* **Data excerpts**:

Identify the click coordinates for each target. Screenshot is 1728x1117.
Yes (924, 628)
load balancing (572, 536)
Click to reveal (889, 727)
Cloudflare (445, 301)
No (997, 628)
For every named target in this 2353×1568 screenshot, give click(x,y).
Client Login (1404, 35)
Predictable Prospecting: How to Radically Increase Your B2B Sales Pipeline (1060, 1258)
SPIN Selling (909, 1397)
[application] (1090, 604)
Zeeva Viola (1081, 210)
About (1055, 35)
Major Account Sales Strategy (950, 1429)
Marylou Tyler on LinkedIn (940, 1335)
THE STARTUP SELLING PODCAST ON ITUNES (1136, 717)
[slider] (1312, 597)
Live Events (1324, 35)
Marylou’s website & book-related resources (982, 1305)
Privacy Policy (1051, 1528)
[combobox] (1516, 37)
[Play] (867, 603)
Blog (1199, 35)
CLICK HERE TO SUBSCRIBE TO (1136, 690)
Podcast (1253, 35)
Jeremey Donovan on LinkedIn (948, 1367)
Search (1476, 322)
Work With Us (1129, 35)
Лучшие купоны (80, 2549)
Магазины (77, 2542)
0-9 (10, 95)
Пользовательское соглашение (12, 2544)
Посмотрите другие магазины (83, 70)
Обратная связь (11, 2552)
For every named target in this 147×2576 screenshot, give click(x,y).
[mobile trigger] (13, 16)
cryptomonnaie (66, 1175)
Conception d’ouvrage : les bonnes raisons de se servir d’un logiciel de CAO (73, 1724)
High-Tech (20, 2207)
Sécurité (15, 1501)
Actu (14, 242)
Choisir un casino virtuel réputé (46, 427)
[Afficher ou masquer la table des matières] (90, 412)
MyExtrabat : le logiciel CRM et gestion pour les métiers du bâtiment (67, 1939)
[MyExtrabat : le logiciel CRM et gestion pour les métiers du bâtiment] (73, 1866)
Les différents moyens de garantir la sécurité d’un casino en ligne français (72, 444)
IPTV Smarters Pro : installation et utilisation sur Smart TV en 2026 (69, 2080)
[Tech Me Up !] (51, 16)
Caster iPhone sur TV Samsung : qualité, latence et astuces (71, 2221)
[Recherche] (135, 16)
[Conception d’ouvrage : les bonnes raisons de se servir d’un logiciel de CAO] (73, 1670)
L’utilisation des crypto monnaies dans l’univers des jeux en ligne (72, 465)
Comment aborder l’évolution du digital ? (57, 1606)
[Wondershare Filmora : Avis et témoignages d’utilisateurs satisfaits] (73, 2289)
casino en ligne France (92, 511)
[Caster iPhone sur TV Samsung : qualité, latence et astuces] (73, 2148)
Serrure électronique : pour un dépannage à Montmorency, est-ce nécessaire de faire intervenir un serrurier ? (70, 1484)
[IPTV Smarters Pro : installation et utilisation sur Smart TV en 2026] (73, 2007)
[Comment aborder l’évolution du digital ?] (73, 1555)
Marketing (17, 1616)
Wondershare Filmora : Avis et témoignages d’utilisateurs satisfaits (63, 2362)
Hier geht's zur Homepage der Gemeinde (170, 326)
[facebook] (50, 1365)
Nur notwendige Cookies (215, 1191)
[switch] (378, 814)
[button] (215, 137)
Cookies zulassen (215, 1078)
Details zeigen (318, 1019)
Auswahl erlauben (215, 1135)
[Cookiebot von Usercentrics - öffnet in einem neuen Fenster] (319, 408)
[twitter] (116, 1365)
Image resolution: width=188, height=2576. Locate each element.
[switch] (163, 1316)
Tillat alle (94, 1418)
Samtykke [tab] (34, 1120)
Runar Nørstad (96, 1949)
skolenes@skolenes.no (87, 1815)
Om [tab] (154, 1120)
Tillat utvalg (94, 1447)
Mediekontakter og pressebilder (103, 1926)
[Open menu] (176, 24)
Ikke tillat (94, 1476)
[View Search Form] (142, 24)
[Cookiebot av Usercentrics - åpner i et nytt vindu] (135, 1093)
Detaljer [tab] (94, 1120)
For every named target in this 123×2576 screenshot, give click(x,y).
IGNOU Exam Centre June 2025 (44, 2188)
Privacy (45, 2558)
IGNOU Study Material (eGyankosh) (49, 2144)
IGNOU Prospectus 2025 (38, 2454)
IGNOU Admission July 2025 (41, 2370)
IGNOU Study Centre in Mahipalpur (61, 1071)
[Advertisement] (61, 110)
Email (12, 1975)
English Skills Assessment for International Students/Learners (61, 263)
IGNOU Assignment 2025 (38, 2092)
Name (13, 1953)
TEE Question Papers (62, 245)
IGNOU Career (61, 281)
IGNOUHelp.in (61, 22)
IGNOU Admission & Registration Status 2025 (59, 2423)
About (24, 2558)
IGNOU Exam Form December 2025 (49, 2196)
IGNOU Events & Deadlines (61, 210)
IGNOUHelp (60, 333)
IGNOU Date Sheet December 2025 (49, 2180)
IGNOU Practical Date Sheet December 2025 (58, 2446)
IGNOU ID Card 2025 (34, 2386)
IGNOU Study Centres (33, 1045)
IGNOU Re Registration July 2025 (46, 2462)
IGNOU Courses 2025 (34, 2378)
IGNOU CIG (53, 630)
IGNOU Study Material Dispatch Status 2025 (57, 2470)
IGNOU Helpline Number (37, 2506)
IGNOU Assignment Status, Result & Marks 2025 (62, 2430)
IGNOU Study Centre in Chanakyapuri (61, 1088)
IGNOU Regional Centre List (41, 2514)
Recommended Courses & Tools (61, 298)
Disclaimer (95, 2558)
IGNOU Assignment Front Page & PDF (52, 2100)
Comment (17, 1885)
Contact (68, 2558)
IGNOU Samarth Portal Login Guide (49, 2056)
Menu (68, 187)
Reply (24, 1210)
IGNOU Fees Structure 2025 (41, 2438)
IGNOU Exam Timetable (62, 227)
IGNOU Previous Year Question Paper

* **What is expected**: Print all of the lines above so that each one matches its original exactly.

* **Solution to this exercise**:
Identify the click coordinates for each target. Screenshot is 1728x1117.
Yes (924, 628)
load balancing (572, 536)
Click to reveal (889, 727)
Cloudflare (445, 301)
No (997, 628)
For every named target in this 2353×1568 screenshot, give click(x,y).
Client Login (1404, 35)
Predictable Prospecting: How to Radically Increase Your B2B Sales Pipeline (1060, 1258)
SPIN Selling (909, 1397)
[application] (1090, 604)
Zeeva Viola (1081, 210)
About (1055, 35)
Major Account Sales Strategy (950, 1429)
Marylou Tyler on LinkedIn (940, 1335)
THE STARTUP SELLING PODCAST ON ITUNES (1136, 717)
[slider] (1312, 597)
Live Events (1324, 35)
Marylou’s website & book-related resources (982, 1305)
Privacy Policy (1051, 1528)
[combobox] (1516, 37)
[Play] (867, 603)
Blog (1199, 35)
CLICK HERE TO SUBSCRIBE TO (1136, 690)
Podcast (1253, 35)
Jeremey Donovan on LinkedIn (948, 1367)
Search (1476, 322)
Work With Us (1129, 35)
Лучшие купоны (80, 2549)
Магазины (77, 2542)
0-9 (10, 95)
Пользовательское соглашение (12, 2544)
Посмотрите другие магазины (83, 70)
Обратная связь (11, 2552)
For every named target in this 147×2576 screenshot, give click(x,y).
[mobile trigger] (13, 16)
cryptomonnaie (66, 1175)
Conception d’ouvrage : les bonnes raisons de se servir d’un logiciel de CAO (73, 1724)
High-Tech (20, 2207)
Sécurité (15, 1501)
Actu (14, 242)
Choisir un casino virtuel réputé (46, 427)
[Afficher ou masquer la table des matières] (90, 412)
MyExtrabat : le logiciel CRM et gestion pour les métiers du bâtiment (67, 1939)
[MyExtrabat : le logiciel CRM et gestion pour les métiers du bâtiment] (73, 1866)
Les différents moyens de garantir la sécurité d’un casino en ligne français (72, 444)
IPTV Smarters Pro : installation et utilisation sur Smart TV en 2026 (69, 2080)
[Tech Me Up !] (51, 16)
Caster iPhone sur TV Samsung : qualité, latence et astuces (71, 2221)
[Recherche] (135, 16)
[Conception d’ouvrage : les bonnes raisons de se servir d’un logiciel de CAO] (73, 1670)
L’utilisation des crypto monnaies dans l’univers des jeux en ligne (72, 465)
Comment aborder l’évolution du digital ? (57, 1606)
[Wondershare Filmora : Avis et témoignages d’utilisateurs satisfaits] (73, 2289)
casino en ligne France (92, 511)
[Caster iPhone sur TV Samsung : qualité, latence et astuces] (73, 2148)
Serrure électronique : pour un dépannage à Montmorency, est-ce nécessaire de faire intervenir un serrurier ? (70, 1484)
[IPTV Smarters Pro : installation et utilisation sur Smart TV en 2026] (73, 2007)
[Comment aborder l’évolution du digital ?] (73, 1555)
Marketing (17, 1616)
Wondershare Filmora : Avis et témoignages d’utilisateurs satisfaits (63, 2362)
Hier geht's zur Homepage der Gemeinde (170, 326)
[facebook] (50, 1365)
Nur notwendige Cookies (215, 1191)
[switch] (378, 814)
[button] (215, 137)
Cookies zulassen (215, 1078)
Details zeigen (318, 1019)
Auswahl erlauben (215, 1135)
[Cookiebot von Usercentrics - öffnet in einem neuen Fenster] (319, 408)
[twitter] (116, 1365)
Image resolution: width=188, height=2576. Locate each element.
[switch] (163, 1316)
Tillat alle (94, 1418)
Samtykke [tab] (34, 1120)
Runar Nørstad (96, 1949)
skolenes@skolenes.no (87, 1815)
Om [tab] (154, 1120)
Tillat utvalg (94, 1447)
Mediekontakter og pressebilder (103, 1926)
[Open menu] (176, 24)
Ikke tillat (94, 1476)
[View Search Form] (142, 24)
[Cookiebot av Usercentrics - åpner i et nytt vindu] (135, 1093)
Detaljer [tab] (94, 1120)
For every named target in this 123×2576 screenshot, give click(x,y).
IGNOU Exam Centre June 2025 (44, 2188)
Privacy (45, 2558)
IGNOU Study Material (eGyankosh) (49, 2144)
IGNOU Prospectus 2025 (38, 2454)
IGNOU Admission July 2025 (41, 2370)
IGNOU Study Centre in Mahipalpur (61, 1071)
[Advertisement] (61, 110)
Email (12, 1975)
English Skills Assessment for International Students/Learners (61, 263)
IGNOU Assignment 2025 (38, 2092)
Name (13, 1953)
TEE Question Papers (62, 245)
IGNOU Career (61, 281)
IGNOUHelp.in (61, 22)
IGNOU Admission & Registration Status 2025 (59, 2423)
About (24, 2558)
IGNOU Exam Form December 2025 (49, 2196)
IGNOU Events & Deadlines (61, 210)
IGNOUHelp (60, 333)
IGNOU Date Sheet December 2025 (49, 2180)
IGNOU Practical Date Sheet December 2025 (58, 2446)
IGNOU ID Card 2025 (34, 2386)
IGNOU Study Centres (33, 1045)
IGNOU Re Registration July 2025 (46, 2462)
IGNOU Courses 2025 (34, 2378)
IGNOU CIG (53, 630)
IGNOU Study Material Dispatch Status 2025 (57, 2470)
IGNOU Helpline Number (37, 2506)
IGNOU Assignment Status, Result & Marks 2025 (62, 2430)
IGNOU Study Centre in Chanakyapuri (61, 1088)
IGNOU Regional Centre List (41, 2514)
Recommended Courses & Tools (61, 298)
Disclaimer (95, 2558)
IGNOU Assignment Front Page & PDF (52, 2100)
Comment (17, 1885)
Contact (68, 2558)
IGNOU Samarth Portal Login Guide (49, 2056)
Menu (68, 187)
Reply (24, 1210)
IGNOU Fees Structure 2025 (41, 2438)
IGNOU Exam Timetable (62, 227)
IGNOU Previous Year Question Paper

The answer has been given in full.